YOUR GOAL
Below are some records; output exactly the lines from the line with "[Поиск] (232, 171)" to the line with "Pasūtījumu izsekošana (340, 2324)", both ends kept, and nothing more.

MATERIAL PROVIDED
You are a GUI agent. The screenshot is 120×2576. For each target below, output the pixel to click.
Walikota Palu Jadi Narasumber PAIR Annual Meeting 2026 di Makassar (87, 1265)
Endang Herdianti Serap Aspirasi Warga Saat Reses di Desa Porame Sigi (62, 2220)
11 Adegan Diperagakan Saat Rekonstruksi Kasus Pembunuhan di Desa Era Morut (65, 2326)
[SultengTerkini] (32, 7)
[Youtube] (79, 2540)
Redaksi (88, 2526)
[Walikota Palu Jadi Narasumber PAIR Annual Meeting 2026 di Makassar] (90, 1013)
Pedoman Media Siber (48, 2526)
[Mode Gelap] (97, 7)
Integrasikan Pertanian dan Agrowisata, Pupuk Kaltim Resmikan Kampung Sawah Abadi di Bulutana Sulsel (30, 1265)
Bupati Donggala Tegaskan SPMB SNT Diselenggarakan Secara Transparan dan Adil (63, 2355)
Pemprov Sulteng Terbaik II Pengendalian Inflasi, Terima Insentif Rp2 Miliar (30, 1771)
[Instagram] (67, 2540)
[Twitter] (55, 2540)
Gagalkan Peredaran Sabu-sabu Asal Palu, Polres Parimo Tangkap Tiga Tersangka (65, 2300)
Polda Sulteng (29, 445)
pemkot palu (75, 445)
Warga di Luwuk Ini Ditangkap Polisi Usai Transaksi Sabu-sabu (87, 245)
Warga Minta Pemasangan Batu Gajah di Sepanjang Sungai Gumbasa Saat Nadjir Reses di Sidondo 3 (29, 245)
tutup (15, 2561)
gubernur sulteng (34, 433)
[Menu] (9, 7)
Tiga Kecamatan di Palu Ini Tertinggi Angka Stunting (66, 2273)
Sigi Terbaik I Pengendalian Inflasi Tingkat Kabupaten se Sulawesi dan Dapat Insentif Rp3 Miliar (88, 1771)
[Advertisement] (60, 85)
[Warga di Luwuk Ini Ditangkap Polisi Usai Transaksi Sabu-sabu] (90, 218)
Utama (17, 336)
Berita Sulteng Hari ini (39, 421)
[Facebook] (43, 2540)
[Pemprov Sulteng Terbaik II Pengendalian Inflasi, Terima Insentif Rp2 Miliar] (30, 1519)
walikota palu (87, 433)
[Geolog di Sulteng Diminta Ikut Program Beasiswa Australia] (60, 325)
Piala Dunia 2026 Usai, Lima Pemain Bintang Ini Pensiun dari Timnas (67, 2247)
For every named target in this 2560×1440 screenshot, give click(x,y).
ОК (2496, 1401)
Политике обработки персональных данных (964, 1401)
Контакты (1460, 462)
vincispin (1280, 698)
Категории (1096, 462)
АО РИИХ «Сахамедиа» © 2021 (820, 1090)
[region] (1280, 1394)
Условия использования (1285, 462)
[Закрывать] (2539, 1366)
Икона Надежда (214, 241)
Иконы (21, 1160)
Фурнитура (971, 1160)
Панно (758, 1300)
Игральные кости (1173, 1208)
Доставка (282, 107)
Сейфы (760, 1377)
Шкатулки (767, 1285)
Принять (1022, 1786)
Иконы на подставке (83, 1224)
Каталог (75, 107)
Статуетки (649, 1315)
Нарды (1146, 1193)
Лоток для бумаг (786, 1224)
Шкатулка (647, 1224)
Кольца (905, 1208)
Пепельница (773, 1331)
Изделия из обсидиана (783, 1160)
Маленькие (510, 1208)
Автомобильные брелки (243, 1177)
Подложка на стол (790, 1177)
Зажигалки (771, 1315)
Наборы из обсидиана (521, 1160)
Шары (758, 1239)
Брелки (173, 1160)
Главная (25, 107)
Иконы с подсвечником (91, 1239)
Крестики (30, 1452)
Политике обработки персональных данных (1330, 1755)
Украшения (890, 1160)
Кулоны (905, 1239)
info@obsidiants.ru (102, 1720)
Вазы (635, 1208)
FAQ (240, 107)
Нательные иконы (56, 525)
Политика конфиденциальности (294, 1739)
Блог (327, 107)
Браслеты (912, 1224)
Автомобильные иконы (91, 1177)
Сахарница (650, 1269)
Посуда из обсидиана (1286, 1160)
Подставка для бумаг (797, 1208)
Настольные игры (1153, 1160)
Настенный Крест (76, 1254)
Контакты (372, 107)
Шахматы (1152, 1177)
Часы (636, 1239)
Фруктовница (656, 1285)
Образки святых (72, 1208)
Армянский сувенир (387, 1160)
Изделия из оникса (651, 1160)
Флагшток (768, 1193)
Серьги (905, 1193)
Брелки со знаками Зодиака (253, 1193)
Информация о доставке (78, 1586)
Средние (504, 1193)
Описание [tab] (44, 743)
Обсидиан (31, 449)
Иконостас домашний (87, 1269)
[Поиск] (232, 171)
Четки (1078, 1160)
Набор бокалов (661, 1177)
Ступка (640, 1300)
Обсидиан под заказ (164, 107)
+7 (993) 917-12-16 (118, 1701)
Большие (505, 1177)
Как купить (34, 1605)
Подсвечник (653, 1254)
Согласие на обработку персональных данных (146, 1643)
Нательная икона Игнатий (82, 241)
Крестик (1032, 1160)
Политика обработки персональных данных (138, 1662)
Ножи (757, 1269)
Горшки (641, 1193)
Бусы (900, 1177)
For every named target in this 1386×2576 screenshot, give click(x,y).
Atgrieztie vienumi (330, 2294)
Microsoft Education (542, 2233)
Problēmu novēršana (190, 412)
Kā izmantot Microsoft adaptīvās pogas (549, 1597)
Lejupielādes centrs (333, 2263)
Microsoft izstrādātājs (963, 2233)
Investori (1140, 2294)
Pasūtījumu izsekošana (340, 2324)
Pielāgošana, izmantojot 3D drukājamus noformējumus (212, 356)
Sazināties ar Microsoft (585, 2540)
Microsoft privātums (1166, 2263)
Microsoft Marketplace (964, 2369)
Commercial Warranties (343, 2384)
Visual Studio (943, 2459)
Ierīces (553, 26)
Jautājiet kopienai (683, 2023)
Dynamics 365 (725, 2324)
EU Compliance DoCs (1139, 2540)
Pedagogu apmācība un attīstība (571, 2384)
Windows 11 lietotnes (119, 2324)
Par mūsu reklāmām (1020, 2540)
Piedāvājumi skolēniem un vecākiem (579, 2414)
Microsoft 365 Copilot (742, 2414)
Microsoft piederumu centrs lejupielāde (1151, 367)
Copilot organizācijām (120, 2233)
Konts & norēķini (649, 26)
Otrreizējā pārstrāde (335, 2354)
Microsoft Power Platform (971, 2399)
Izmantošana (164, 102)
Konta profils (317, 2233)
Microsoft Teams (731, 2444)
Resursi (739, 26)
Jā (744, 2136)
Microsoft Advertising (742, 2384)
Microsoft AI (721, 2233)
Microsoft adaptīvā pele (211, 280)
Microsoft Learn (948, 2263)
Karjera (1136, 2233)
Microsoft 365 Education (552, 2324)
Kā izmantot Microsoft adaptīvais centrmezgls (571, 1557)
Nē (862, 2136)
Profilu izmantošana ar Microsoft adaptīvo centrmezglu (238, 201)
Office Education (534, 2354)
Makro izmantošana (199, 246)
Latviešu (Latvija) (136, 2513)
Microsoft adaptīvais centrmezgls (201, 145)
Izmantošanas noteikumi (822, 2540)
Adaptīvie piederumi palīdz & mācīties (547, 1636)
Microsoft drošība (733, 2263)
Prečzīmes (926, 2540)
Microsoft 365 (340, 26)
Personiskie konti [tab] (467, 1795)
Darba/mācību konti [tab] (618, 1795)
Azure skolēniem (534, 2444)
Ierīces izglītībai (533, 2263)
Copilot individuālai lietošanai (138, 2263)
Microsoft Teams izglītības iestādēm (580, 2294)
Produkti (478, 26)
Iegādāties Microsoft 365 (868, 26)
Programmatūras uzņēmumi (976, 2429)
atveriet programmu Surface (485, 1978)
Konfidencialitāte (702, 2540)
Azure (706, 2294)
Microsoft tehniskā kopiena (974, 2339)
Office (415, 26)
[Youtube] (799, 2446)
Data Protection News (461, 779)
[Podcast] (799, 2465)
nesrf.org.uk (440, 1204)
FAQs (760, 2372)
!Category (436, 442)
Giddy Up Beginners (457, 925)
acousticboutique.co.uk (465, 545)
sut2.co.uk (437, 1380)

ANSWER TO THE EXERCISE
[Поиск] (232, 171)
Четки (1078, 1160)
Набор бокалов (661, 1177)
Ступка (640, 1300)
Обсидиан под заказ (164, 107)
+7 (993) 917-12-16 (118, 1701)
Большие (505, 1177)
Как купить (34, 1605)
Подсвечник (653, 1254)
Согласие на обработку персональных данных (146, 1643)
Нательная икона Игнатий (82, 241)
Крестик (1032, 1160)
Политика обработки персональных данных (138, 1662)
Ножи (757, 1269)
Горшки (641, 1193)
Бусы (900, 1177)
For every named target in this 1386×2576 screenshot, give click(x,y).
Atgrieztie vienumi (330, 2294)
Microsoft Education (542, 2233)
Problēmu novēršana (190, 412)
Kā izmantot Microsoft adaptīvās pogas (549, 1597)
Lejupielādes centrs (333, 2263)
Microsoft izstrādātājs (963, 2233)
Investori (1140, 2294)
Pasūtījumu izsekošana (340, 2324)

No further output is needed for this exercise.